On May 31, 2018, Connecticut Governor Dannel Malloy signed Senate Bill 11, the state’s tax reform package and response to recent the Tax Cuts and Jobs Act (Pub. L. No. 115-97, commonly known as the “TCJA” and enacted on Dec. 22, 2017).
The state tax reform package seeks to provide two avenues to mitigate the impact of the $10,000 state and local tax (SALT) deduction cap for individual taxpayers by providing for the (1) imposition of a new entity level tax on pass-through entities and (2) tax credits to taxpayers making contributions to “community supporting organizations.”
The highlights of Senate Bill 11 include the following:
- Imposition of a 6.99 percent entity level income tax on pass-through entities with a credit to offset partner level taxes
- Provision of an offsetting property tax credit to eligible taxpayer’s making voluntary contributions to an approved “community supporting organizations”
- Presumption of expenses related to dividend received deduction to be five percent of dividends received
- Decoupling from section 168(k) and section 163(j)
Pass-through entity tax
The tax will be imposed at a rate of 6.99 percent on pass-through entities (PTE), including S-corporations, partnerships and LLCs treated as partnerships. PTEs will be allowed to file on a combined basis with one or more commonly owned PTEs. For purposes of multi-tier partnership structures, lower-tier PTEs would be required to subtract distributive income or add distributive loss of upper tier entities when calculating taxable income. The taxable income will be based on either the PTE’s Connecticut Source Income or the elected alternative base. Equal quarterly payments for the tax will be due on the 15th day of the fourth, sixth, ninth and first month of the preceding year. Any resulting income (e.g., individual) tax liability will be offset by a Connecticut income tax credit distributed to the partners, owners, or shareholders. The credit will be equal to 93.01 percent of the owner’s distributive share of the PTE tax.

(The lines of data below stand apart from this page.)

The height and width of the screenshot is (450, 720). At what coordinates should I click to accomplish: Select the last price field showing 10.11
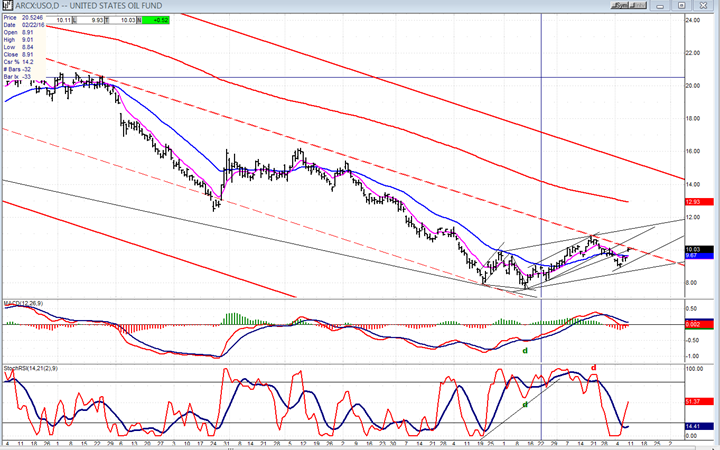(60, 18)
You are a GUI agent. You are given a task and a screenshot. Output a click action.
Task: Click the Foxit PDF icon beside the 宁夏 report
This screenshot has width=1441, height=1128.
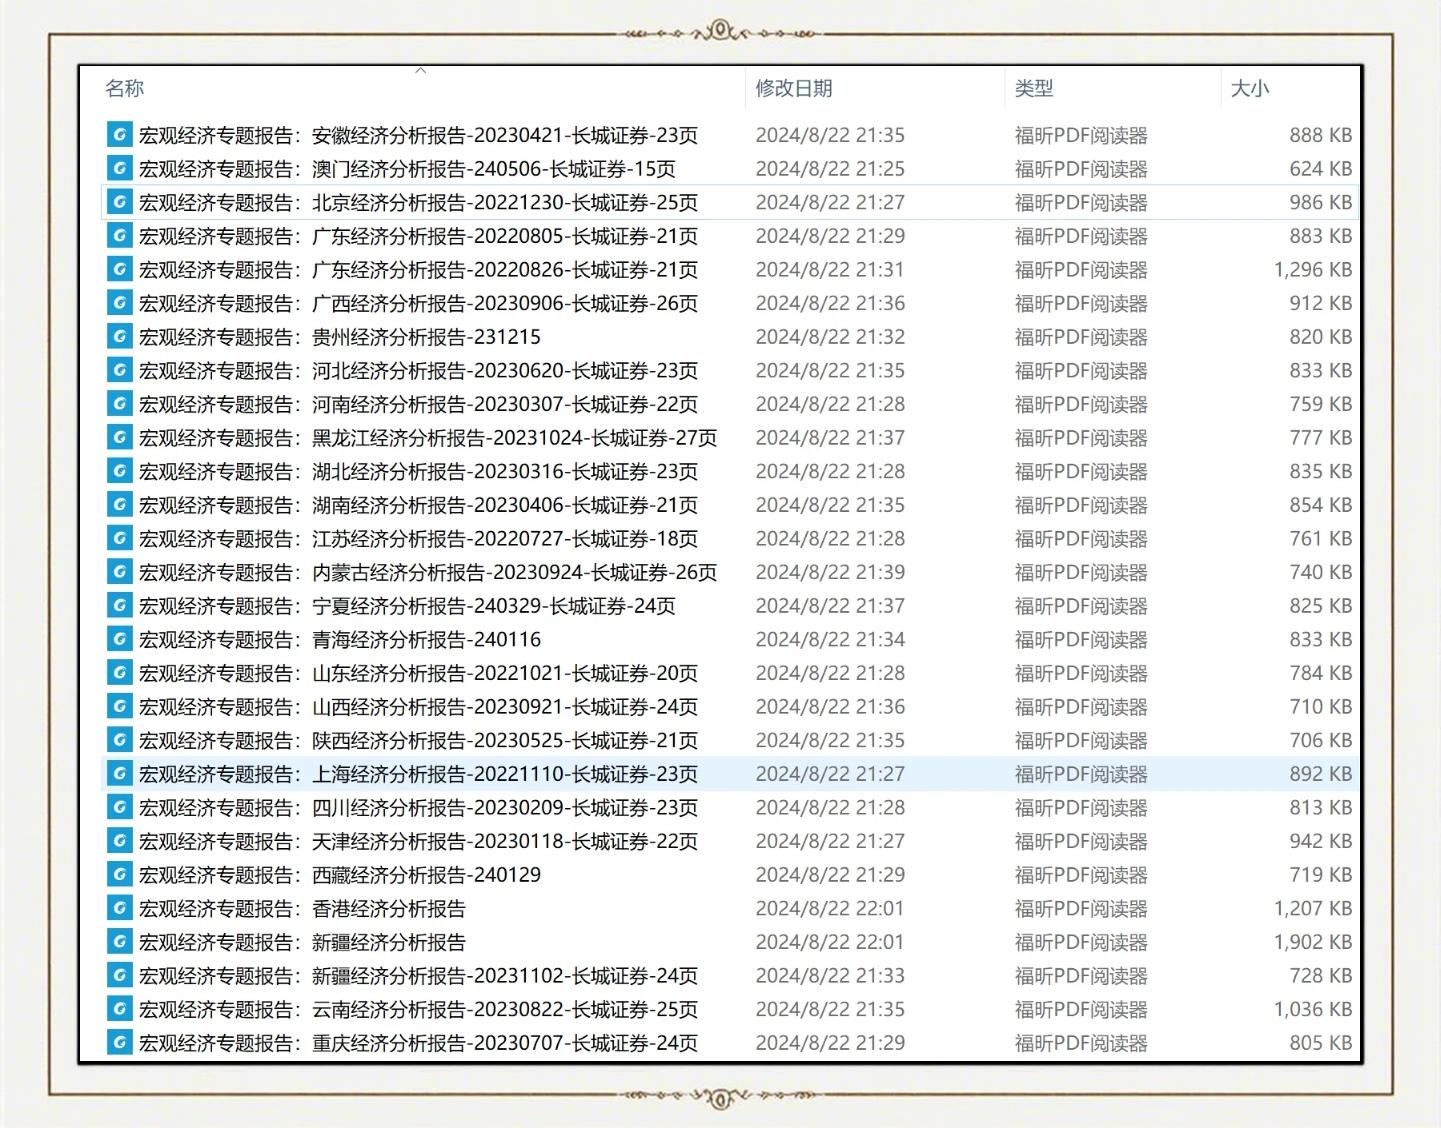point(119,605)
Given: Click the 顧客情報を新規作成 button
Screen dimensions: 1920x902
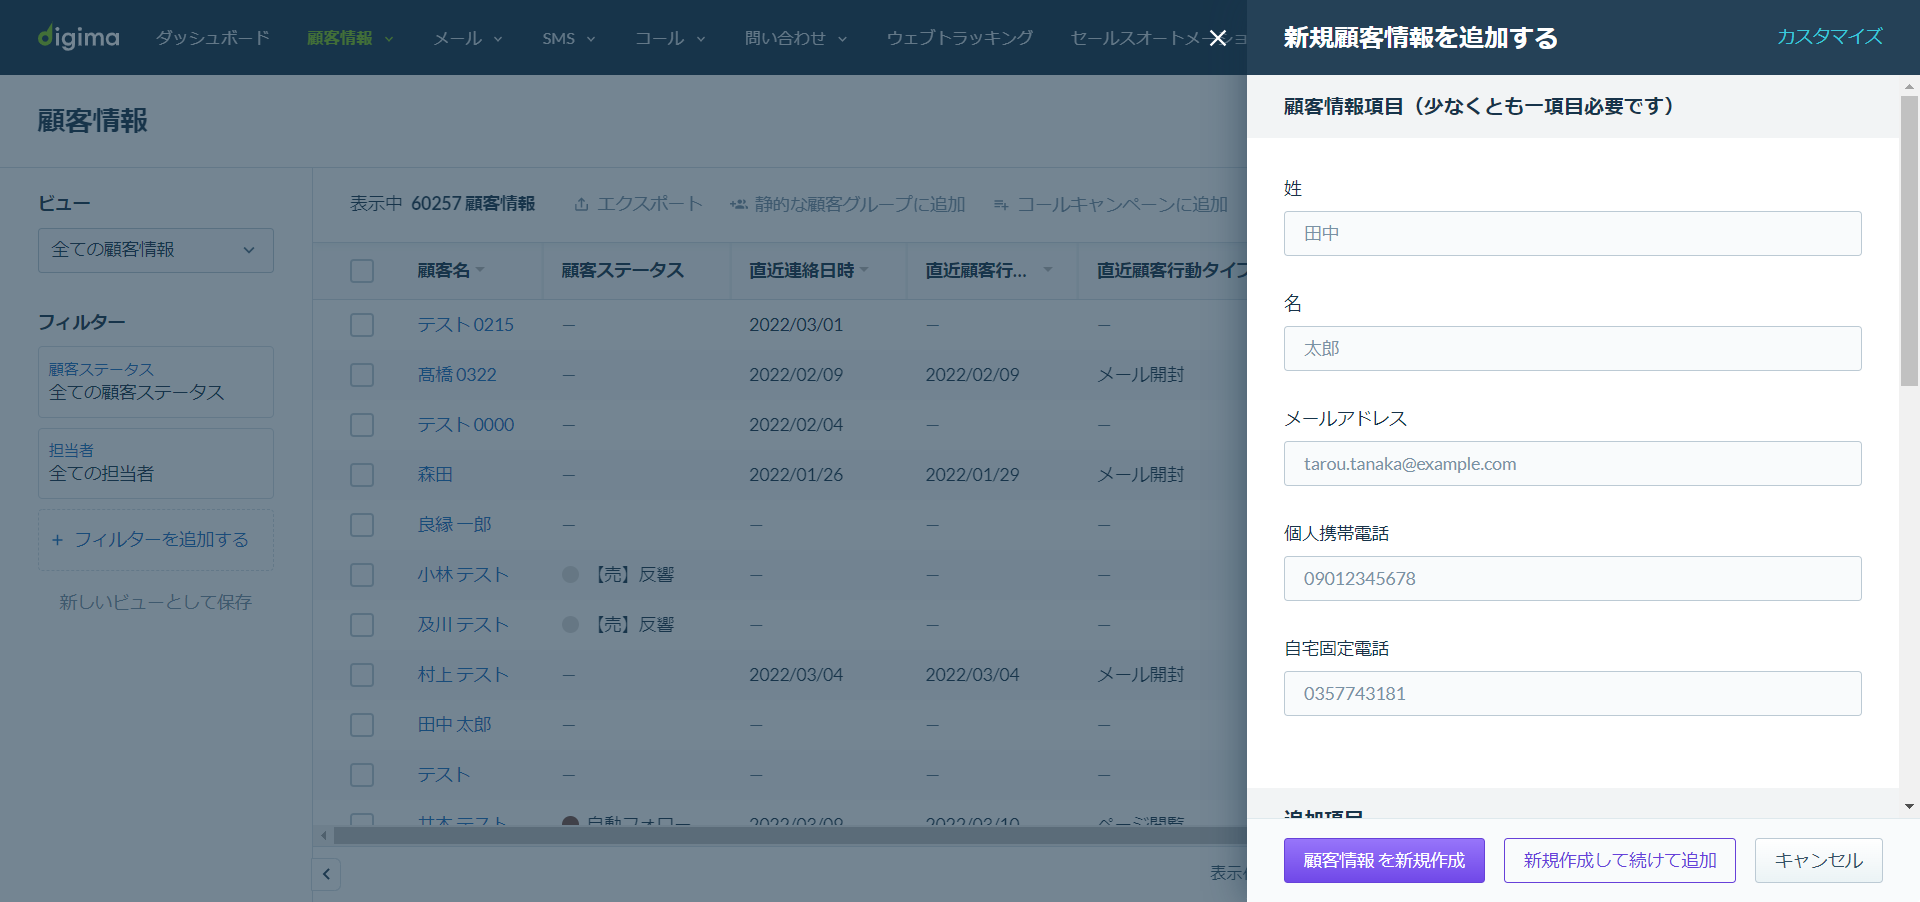Looking at the screenshot, I should point(1384,860).
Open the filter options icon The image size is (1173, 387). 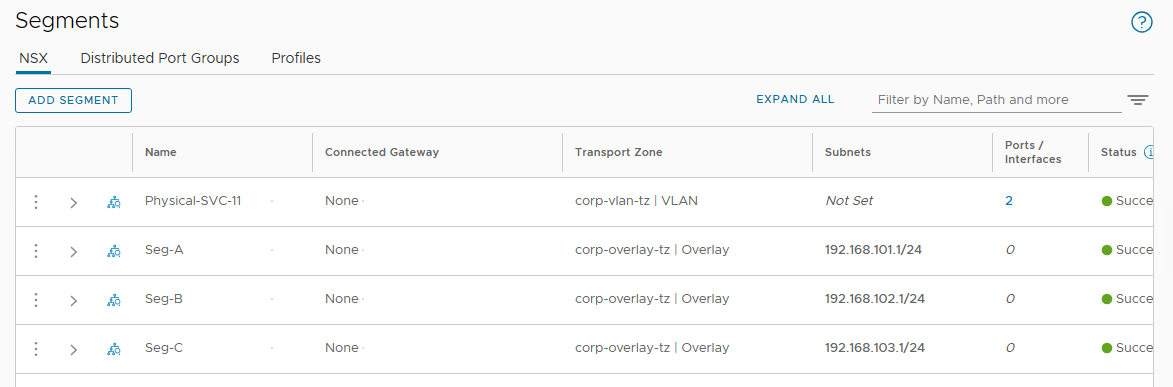[1138, 100]
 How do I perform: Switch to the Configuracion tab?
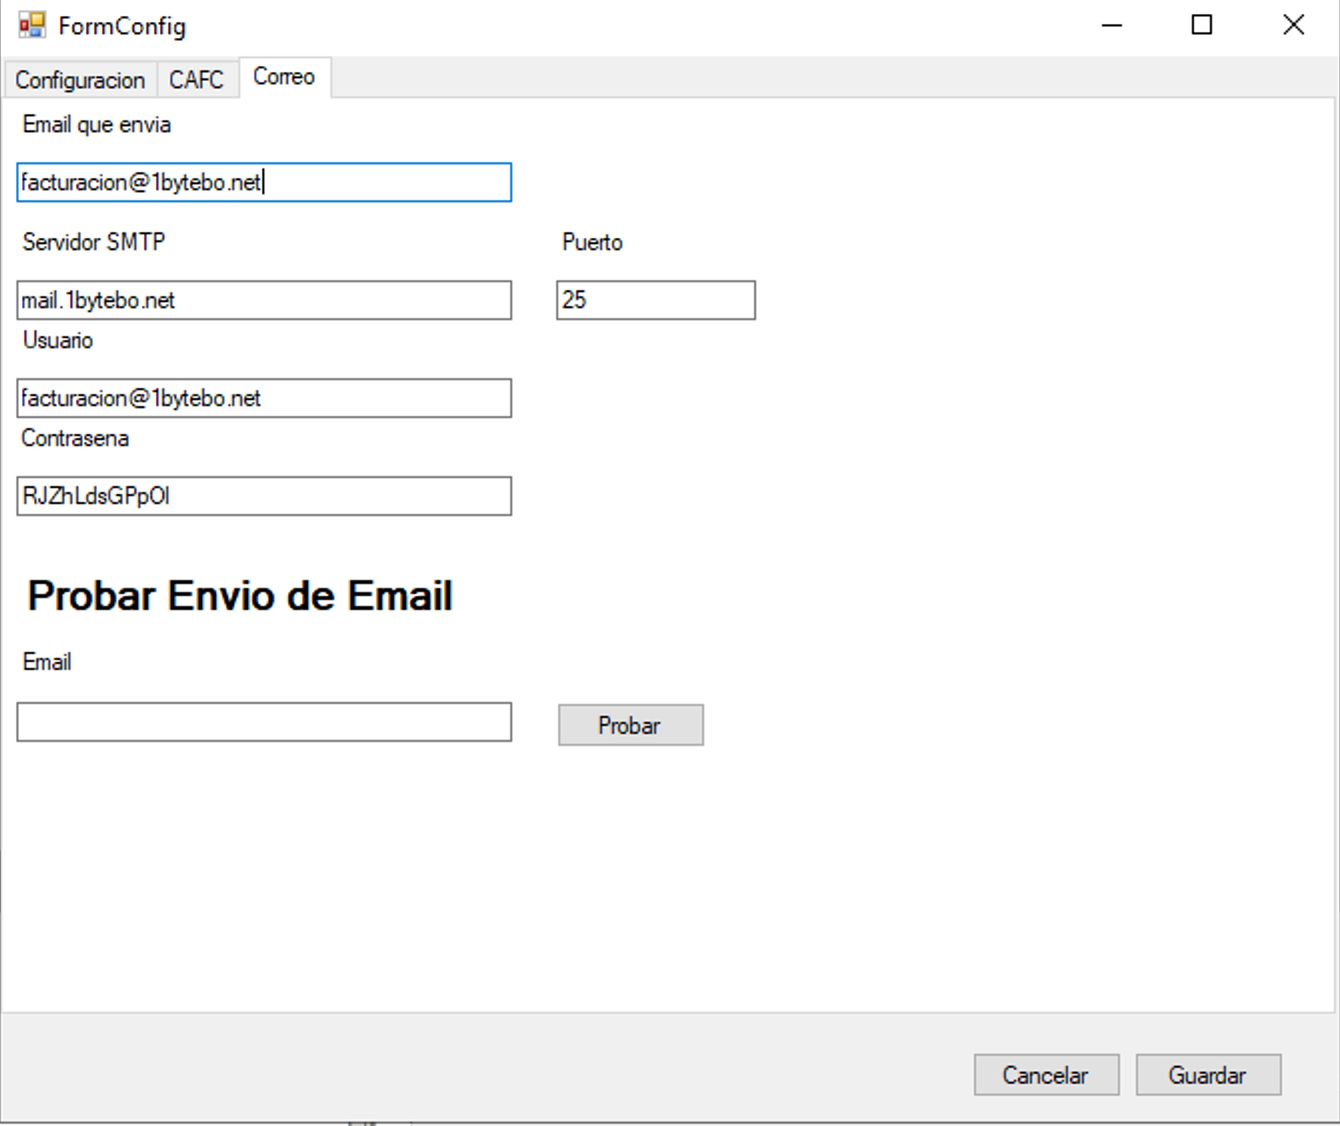pos(79,80)
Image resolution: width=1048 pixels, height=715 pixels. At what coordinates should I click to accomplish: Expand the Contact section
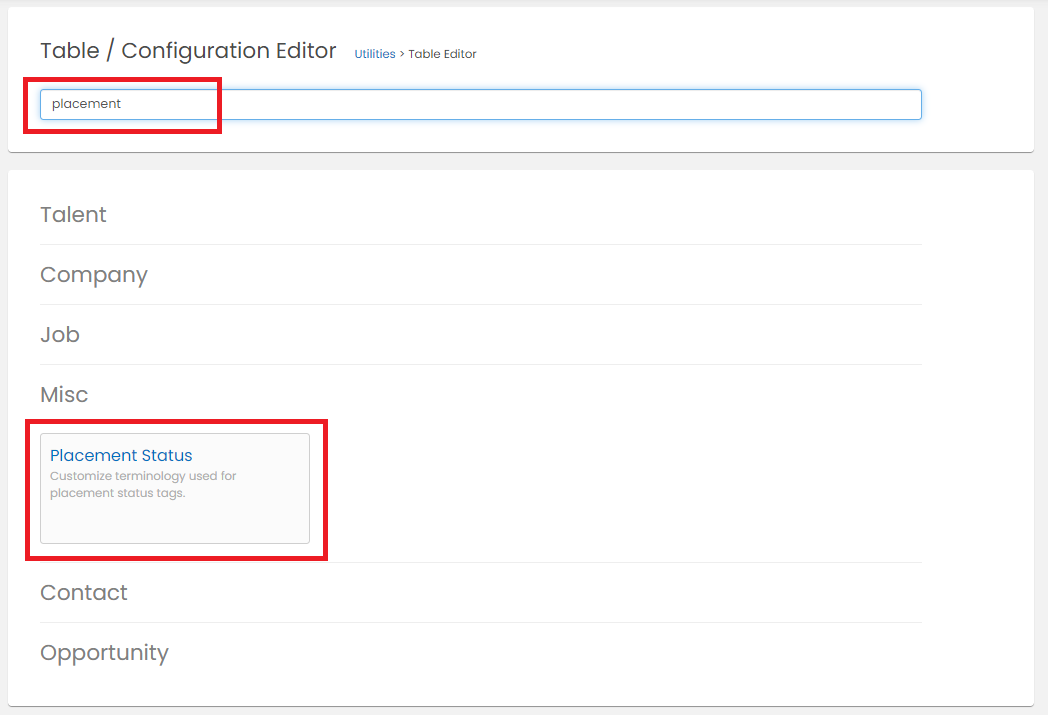click(84, 593)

NOTE: Connecticut’s existing mandatory composite tax regime would be repealed with a nonresident individual not being required to file a Connecticut personal income return if their only Connecticut income was from a PTE subject to the tax.
Property tax credit
The state’s tax reform package provides for a residential property tax credit up to the value of voluntary donations made to a “community supporting organization” in the owner’s municipality of residence. The credit may not exceed the lesser of (1) the property tax owed or (2) 85 percent of the taxpayer’s donations. To be entitled to and claim the credit, the taxpayer would be required to submit an application to the tax collector of the municipality where the residential property is located.
NOTE: Connecticut is one of only a handful of states that have enacted similar legislation in response to federal tax reform. The IRS has indicated that it intends to provide regulations regarding the deductibility of state and local tax payments which could eliminate the applicability of such a credit. For more information, please read our alert, IRS announces proposed regulations on SALT deduction cap.
Expense addback for dividend received deduction
Disallowance of the deduction for expenses related to a dividend received deduction is amended to enumerate that the disallowed dividend equals five percent of all dividends received during the year. This provision will be effective for tax year 2017.
NOTE: Currently, no provision exists for a taxpayer to petition to use actual expenses.
Depreciation and asset expensing
Senate Bill 11 decouples from the bonus depreciation provisions of section 168(k) provided by the TCJA. Specifically, for tax years beginning on or after Jan. 1, 2017 and property placed in service after Sept. 27, 2017, individuals receiving income from a PTE would be disallowed from taking additional depreciation under section 168(k) in arriving at federal adjusted gross income. However, partners (individuals) can apply 25 percent of the depreciation add-back as a subtraction over four years. Similarly, individuals and corporations would be required to apportion the federal deduction for qualifying section 179 property over five years.
Expense interest limitation
Senate Bill 11 decouples from section 163(j). This effectively eliminates the applicability of expense interest limitation in calculating Connecticut income under the prior section 163(j) or new section 163(j) limitations.
The state’s tax reform package represents an ardent response to what has been perceived as a northeast bias as it relates to the state and local tax deduction by the state. Moreover, due to the imposition of the new entity level tax regime on PTEs and provision of property tax credit mechanism, taxpayers should carefully review the bill and understand that further regulatory action and departmental guidance related to tax reform will be forth coming regarding these matters by both the Connecticut Department of Revenue Services as well as the IRS.